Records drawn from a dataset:
————————
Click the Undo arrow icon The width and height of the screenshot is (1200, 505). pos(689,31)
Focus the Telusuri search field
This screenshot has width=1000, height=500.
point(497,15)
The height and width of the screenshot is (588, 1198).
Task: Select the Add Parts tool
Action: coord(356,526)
————————
### WHAT NEEDS TO BE DONE
Each record shown above must be printed once more, exactly.

### ANSWER TO THIS EXERCISE
Click the Undo arrow icon The width and height of the screenshot is (1200, 505). pos(689,31)
Focus the Telusuri search field
This screenshot has width=1000, height=500.
point(497,15)
The height and width of the screenshot is (588, 1198).
Task: Select the Add Parts tool
Action: coord(356,526)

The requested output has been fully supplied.